[Saved data entries]
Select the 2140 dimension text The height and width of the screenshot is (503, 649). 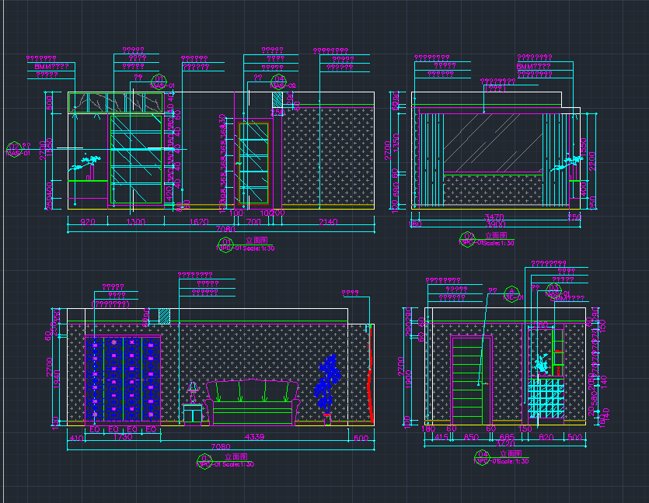click(x=329, y=222)
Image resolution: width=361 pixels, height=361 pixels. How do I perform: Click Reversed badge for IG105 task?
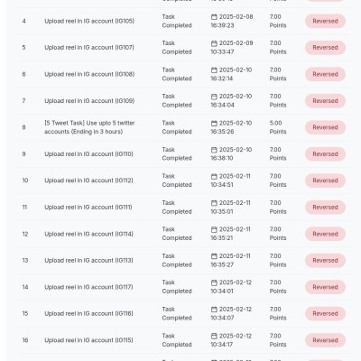(325, 21)
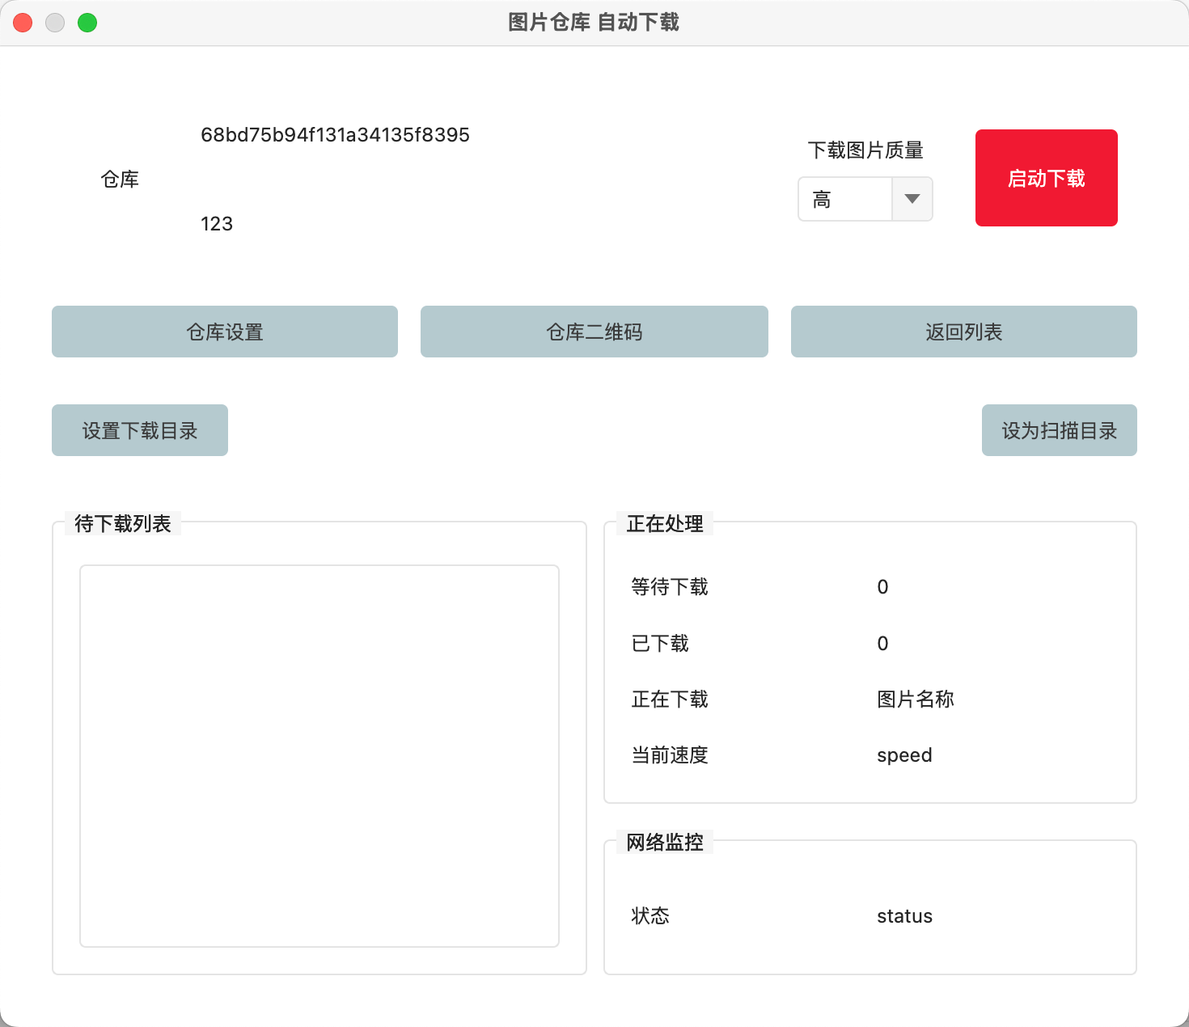Click the warehouse ID 68bd75b94f131a34135f8395
This screenshot has width=1189, height=1027.
click(335, 135)
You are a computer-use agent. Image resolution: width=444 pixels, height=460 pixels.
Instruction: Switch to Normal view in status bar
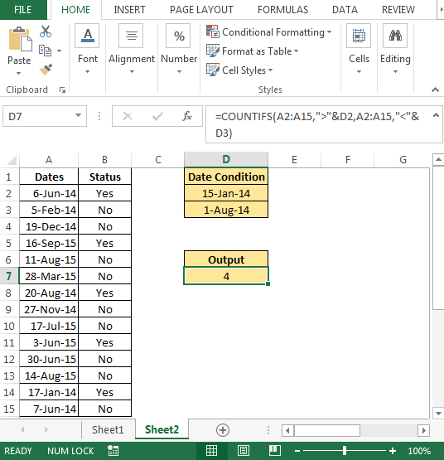(211, 451)
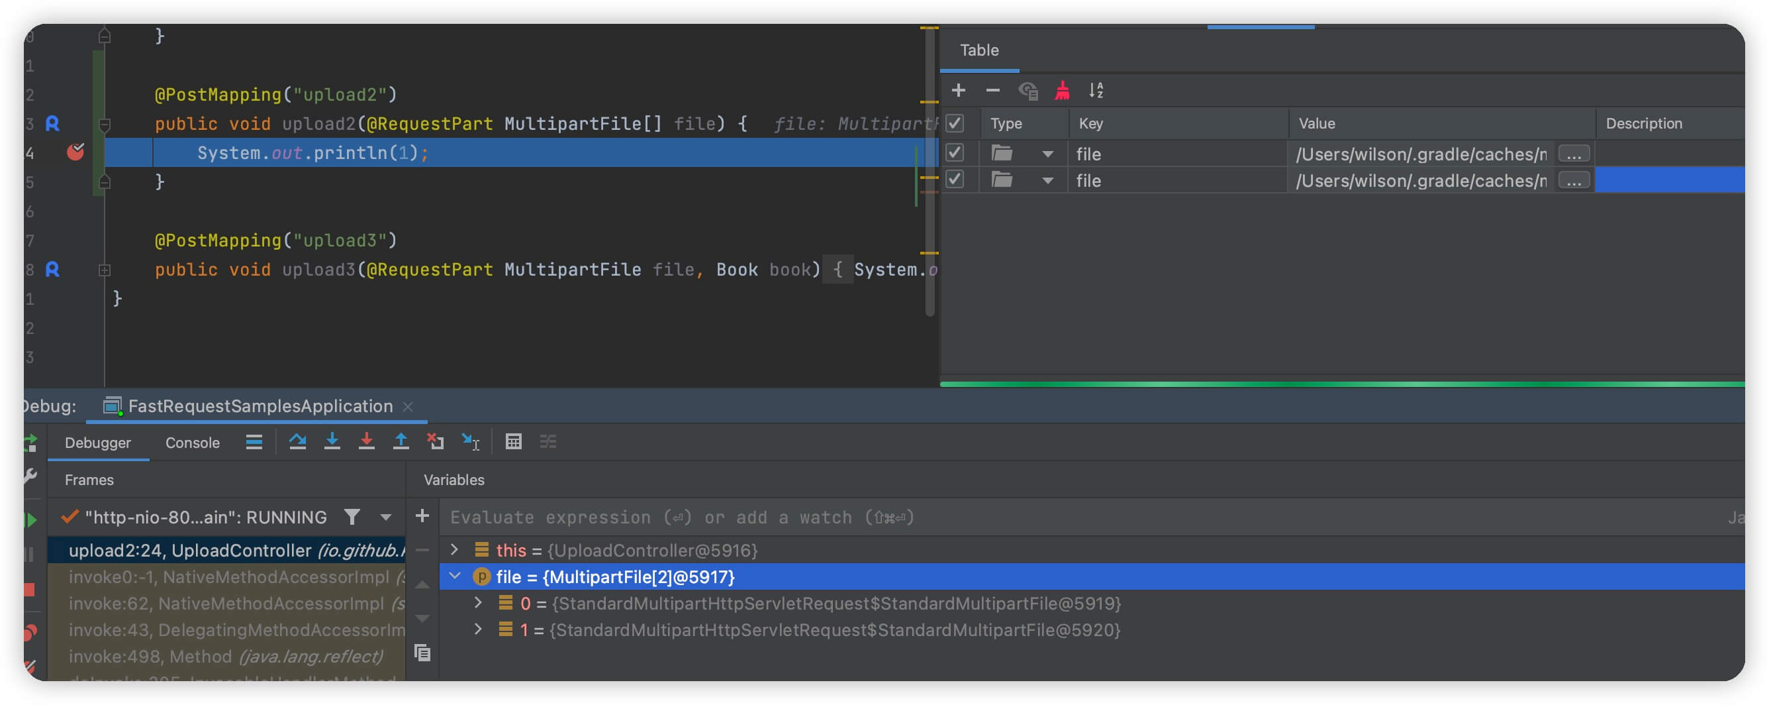Viewport: 1769px width, 705px height.
Task: Expand the 'this' UploadController variable
Action: tap(454, 550)
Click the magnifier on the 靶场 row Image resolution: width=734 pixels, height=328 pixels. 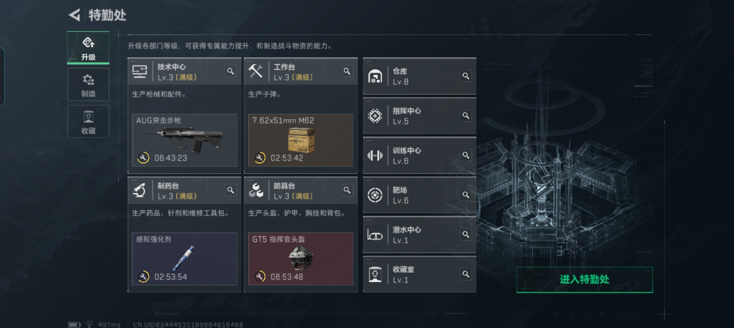pyautogui.click(x=466, y=195)
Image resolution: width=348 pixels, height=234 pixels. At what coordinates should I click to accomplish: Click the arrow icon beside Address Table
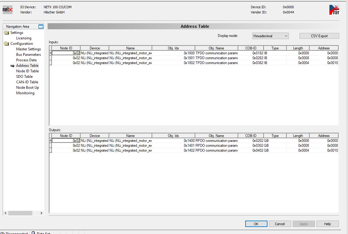[13, 66]
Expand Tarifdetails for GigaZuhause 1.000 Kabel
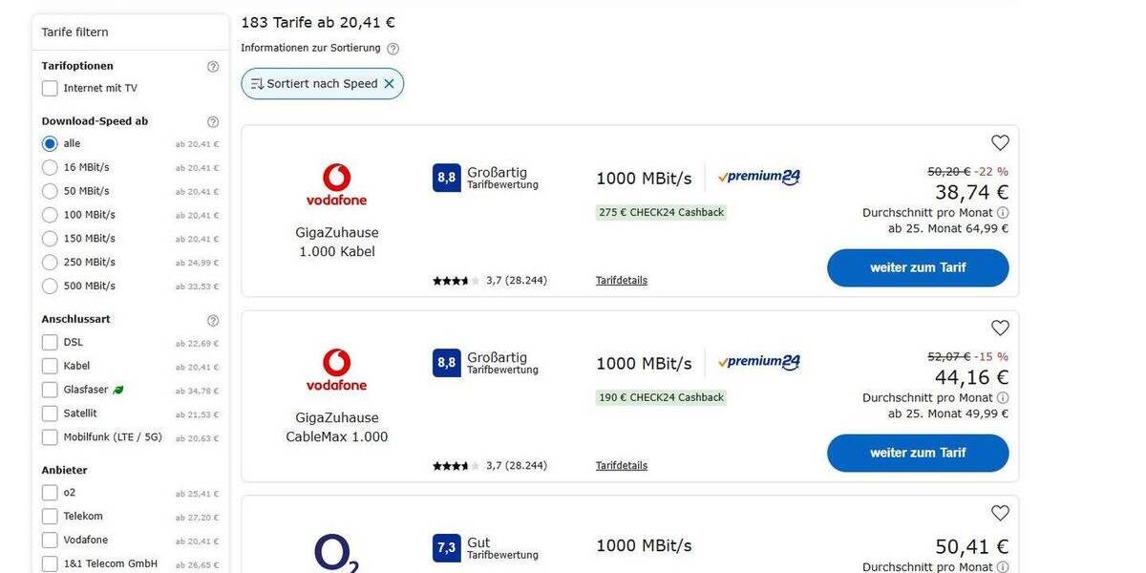 tap(622, 281)
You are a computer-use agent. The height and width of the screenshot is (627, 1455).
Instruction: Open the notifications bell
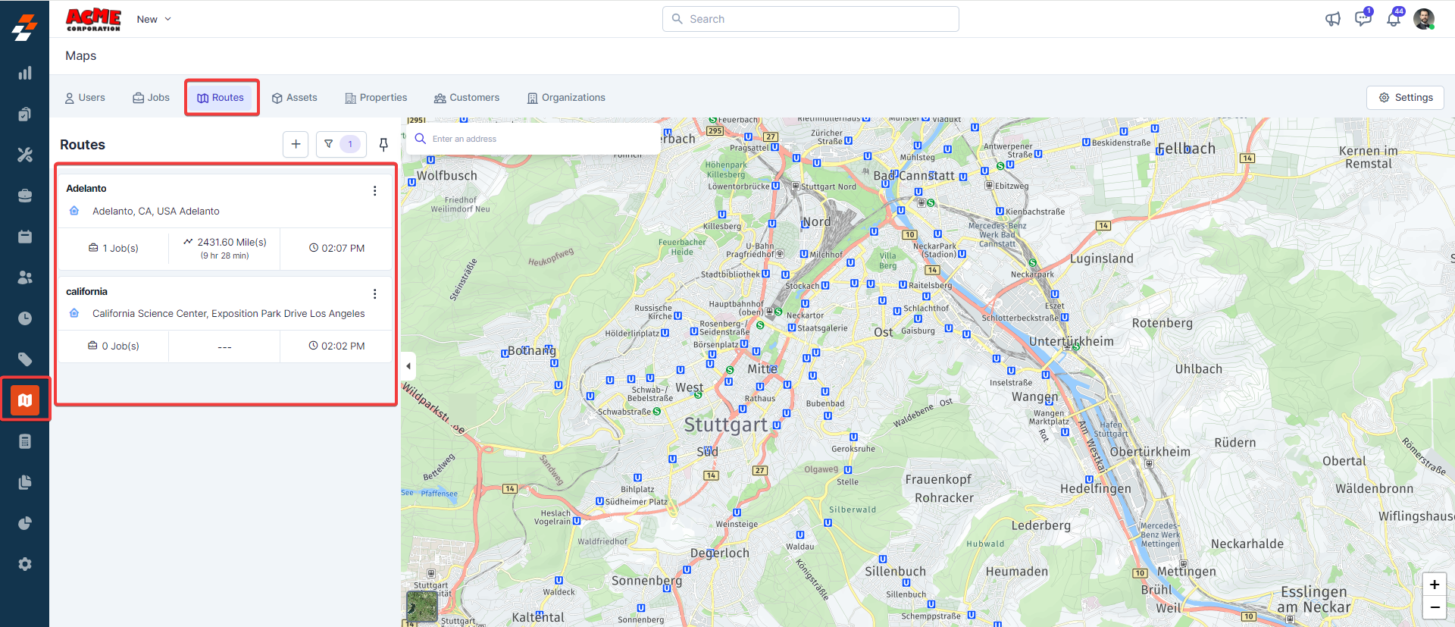(x=1394, y=19)
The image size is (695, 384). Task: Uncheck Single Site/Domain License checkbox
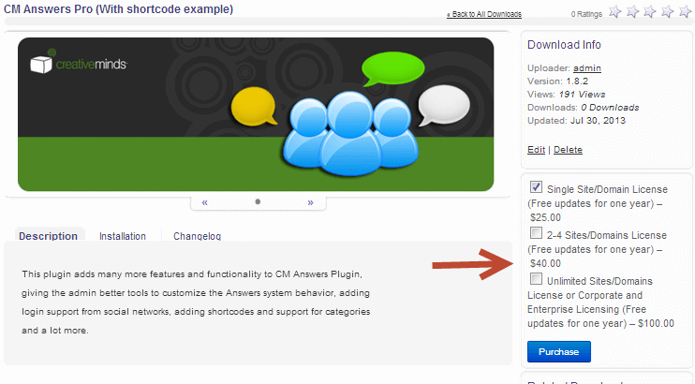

■ TASK BRIEF ■
In the entries above, copy each line that contains the string "agent".

■ RESULT OF THIS TASK ■
You are a computer-use agent. Image resolution: width=444 pixels, height=460 pixels.
You are a computer-use agent. The height and width of the screenshot is (627, 1455).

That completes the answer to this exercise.